Below are records with pictures in them. Output exactly the lines from the one with "Education (238, 2530)" through the one with "[menuitem] (50, 2407)", both included, and leave every picture out; give only those lines.

> [Stored data]

*****

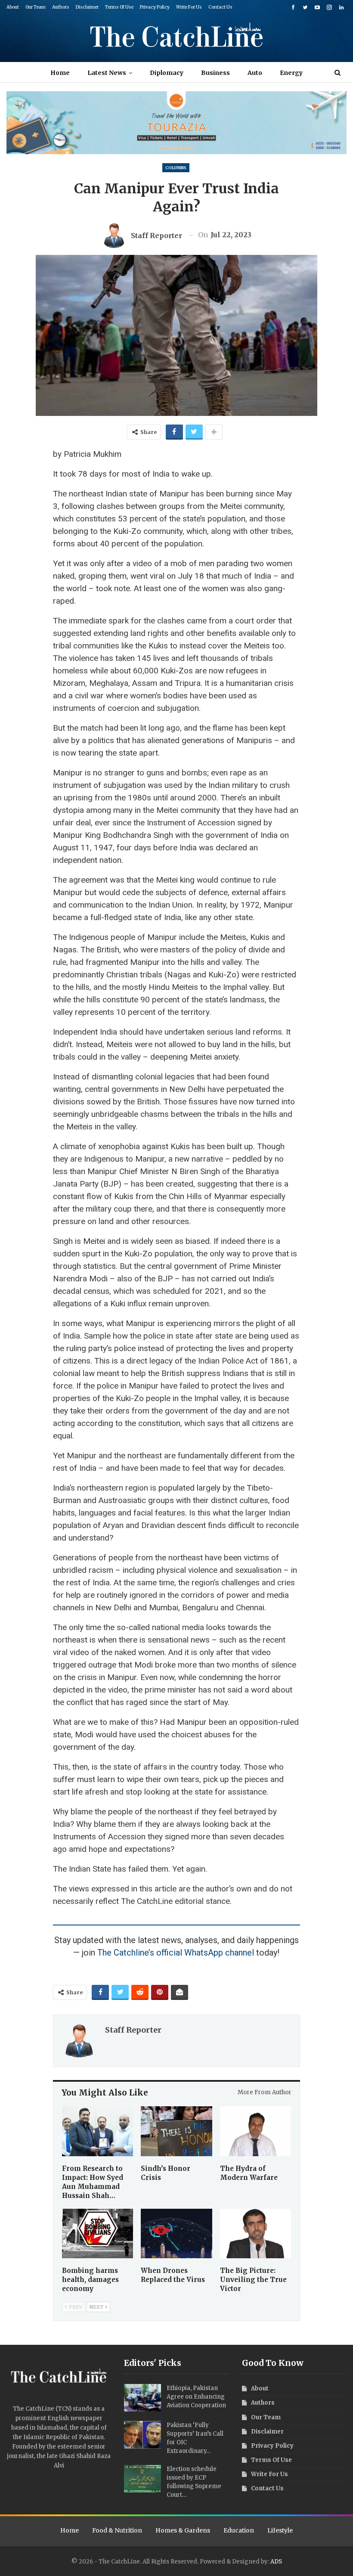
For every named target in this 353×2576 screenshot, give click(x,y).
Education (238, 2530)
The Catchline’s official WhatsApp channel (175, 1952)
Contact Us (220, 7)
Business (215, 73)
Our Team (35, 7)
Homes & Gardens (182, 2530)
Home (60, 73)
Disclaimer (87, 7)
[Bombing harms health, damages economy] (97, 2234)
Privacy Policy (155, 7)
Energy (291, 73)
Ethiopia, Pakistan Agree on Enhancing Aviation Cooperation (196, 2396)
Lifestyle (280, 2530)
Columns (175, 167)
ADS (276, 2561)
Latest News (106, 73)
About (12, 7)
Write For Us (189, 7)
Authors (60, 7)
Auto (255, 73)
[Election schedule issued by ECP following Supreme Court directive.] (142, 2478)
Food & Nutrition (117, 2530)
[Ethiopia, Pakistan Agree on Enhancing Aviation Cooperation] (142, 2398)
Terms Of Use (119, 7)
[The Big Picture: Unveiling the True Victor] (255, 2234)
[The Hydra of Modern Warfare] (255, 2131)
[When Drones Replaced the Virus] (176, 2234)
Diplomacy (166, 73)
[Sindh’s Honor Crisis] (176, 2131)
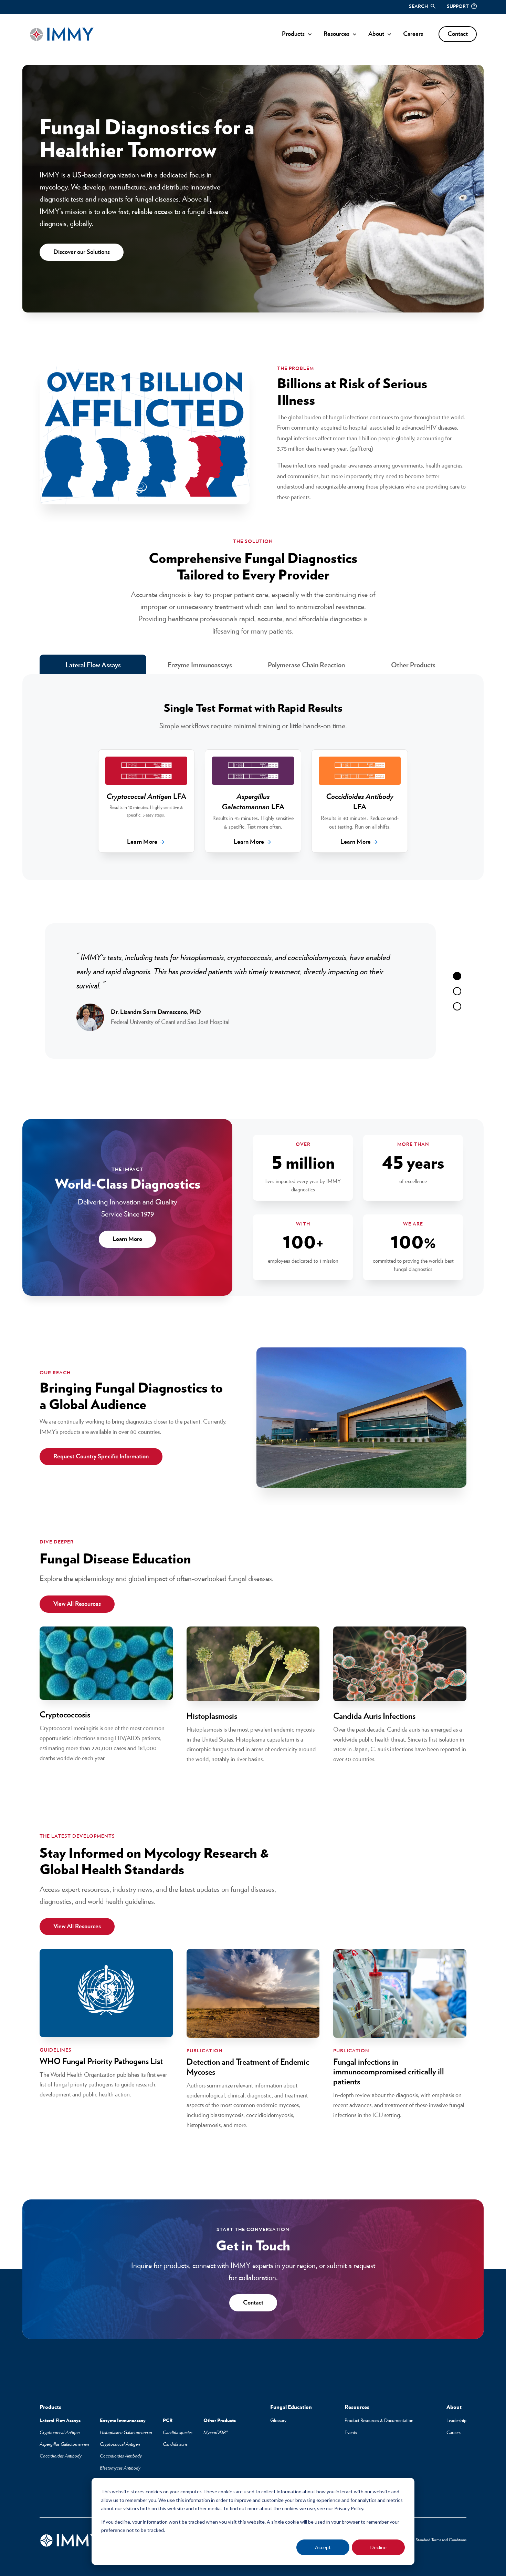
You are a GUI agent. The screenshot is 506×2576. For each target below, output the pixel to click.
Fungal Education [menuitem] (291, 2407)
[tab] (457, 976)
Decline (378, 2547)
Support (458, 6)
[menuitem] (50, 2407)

*****

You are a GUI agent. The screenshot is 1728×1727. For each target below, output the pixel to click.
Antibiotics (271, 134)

*****

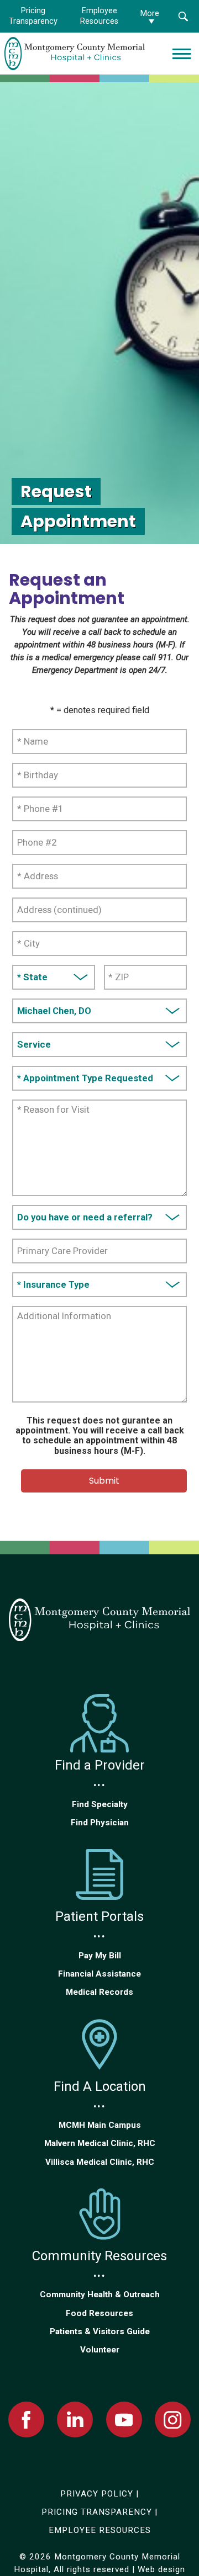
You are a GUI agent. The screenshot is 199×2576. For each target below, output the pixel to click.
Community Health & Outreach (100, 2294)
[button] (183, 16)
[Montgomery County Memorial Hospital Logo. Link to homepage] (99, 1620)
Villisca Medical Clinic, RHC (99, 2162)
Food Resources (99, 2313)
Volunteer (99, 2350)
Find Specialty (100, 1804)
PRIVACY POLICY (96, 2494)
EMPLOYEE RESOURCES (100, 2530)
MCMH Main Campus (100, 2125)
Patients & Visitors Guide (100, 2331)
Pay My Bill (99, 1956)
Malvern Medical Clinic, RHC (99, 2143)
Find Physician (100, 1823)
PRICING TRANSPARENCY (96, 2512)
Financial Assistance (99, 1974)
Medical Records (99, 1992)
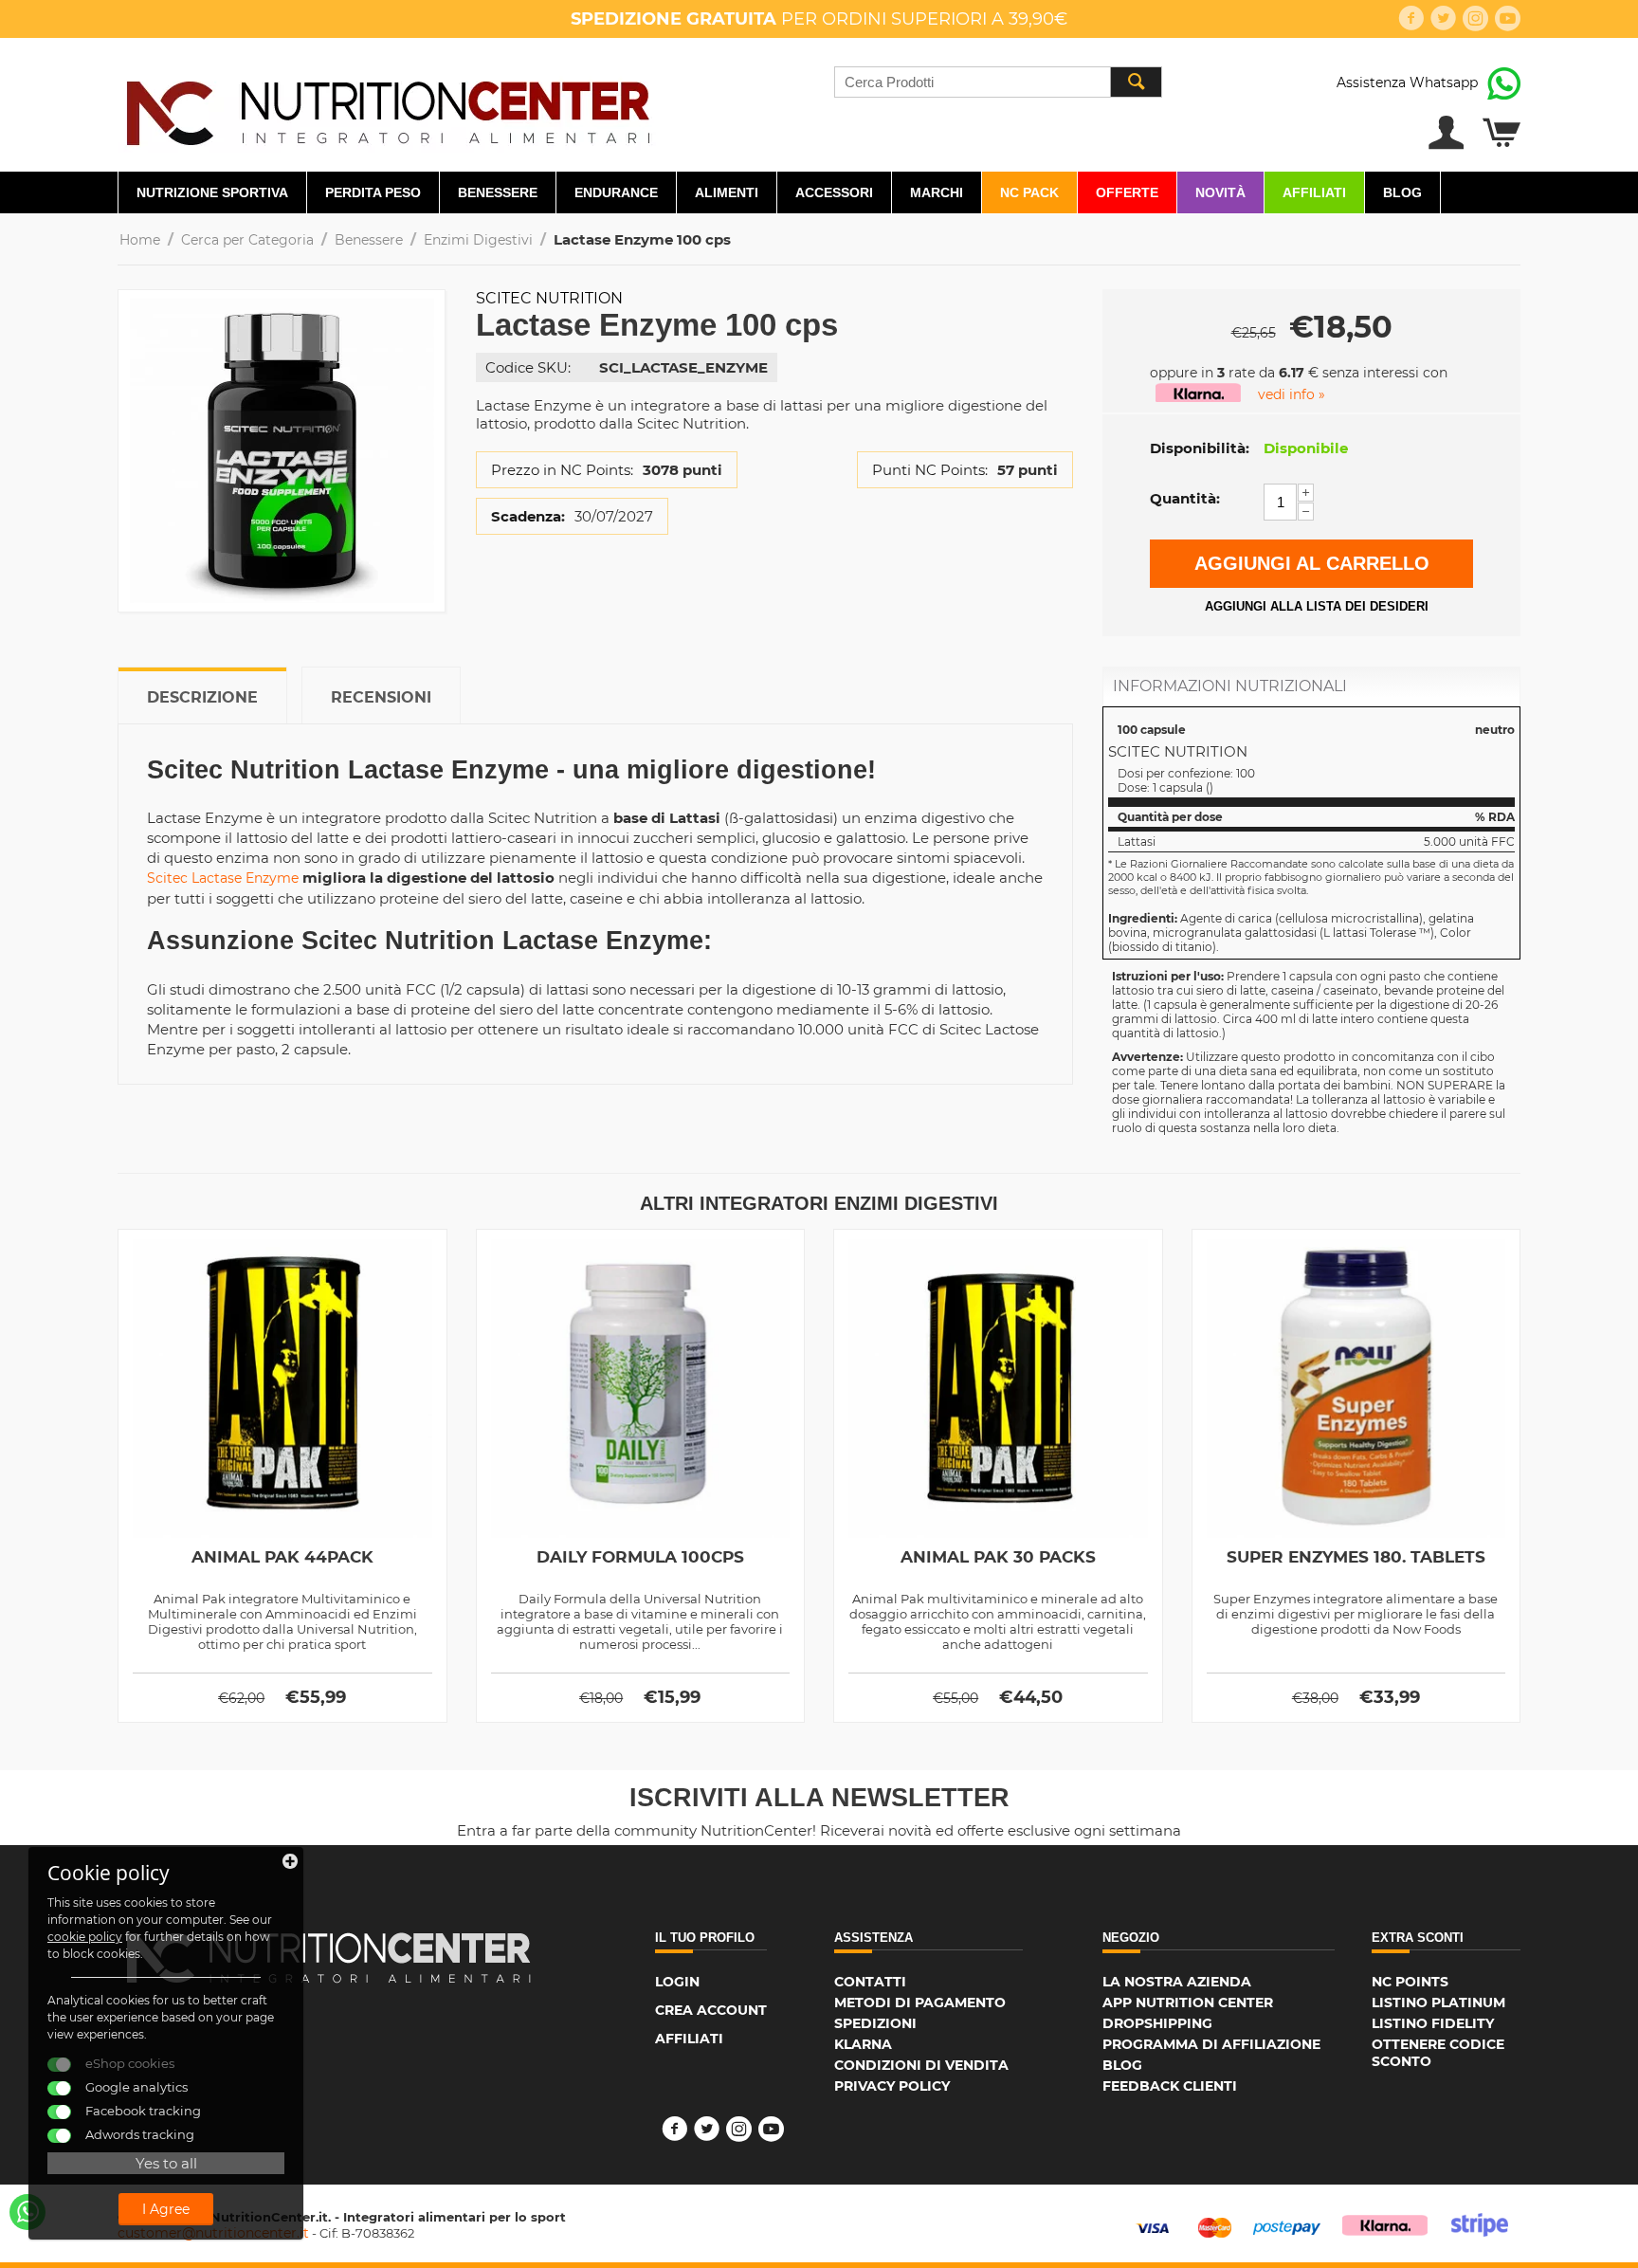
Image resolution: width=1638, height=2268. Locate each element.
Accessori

*****

> [Task solution]
Education (238, 2530)
The Catchline’s official WhatsApp channel (175, 1952)
Contact Us (220, 7)
Business (215, 73)
Our Team (35, 7)
Homes & Gardens (182, 2530)
Home (60, 73)
Disclaimer (87, 7)
[Bombing harms health, damages economy] (97, 2234)
Privacy Policy (155, 7)
Energy (291, 73)
Ethiopia, Pakistan Agree on Enhancing Aviation Cooperation (196, 2396)
Lifestyle (280, 2530)
Columns (175, 167)
ADS (276, 2561)
Latest News (106, 73)
About (12, 7)
Write For Us (189, 7)
Authors (60, 7)
Auto (255, 73)
[Election schedule issued by ECP following Supreme Court directive.] (142, 2478)
Food & Nutrition (117, 2530)
[Ethiopia, Pakistan Agree on Enhancing Aviation Cooperation] (142, 2398)
Terms Of Use (119, 7)
[The Big Picture: Unveiling the True Victor] (255, 2234)
[The Hydra of Modern Warfare] (255, 2131)
[When Drones Replaced the Virus] (176, 2234)
Diplomacy (166, 73)
[Sindh’s Honor Crisis] (176, 2131)
You are a GUI agent. The screenshot is 506×2576. For each target below, output the pixel to click.
Fungal Education [menuitem] (291, 2407)
[tab] (457, 976)
Decline (378, 2547)
Support (458, 6)
[menuitem] (50, 2407)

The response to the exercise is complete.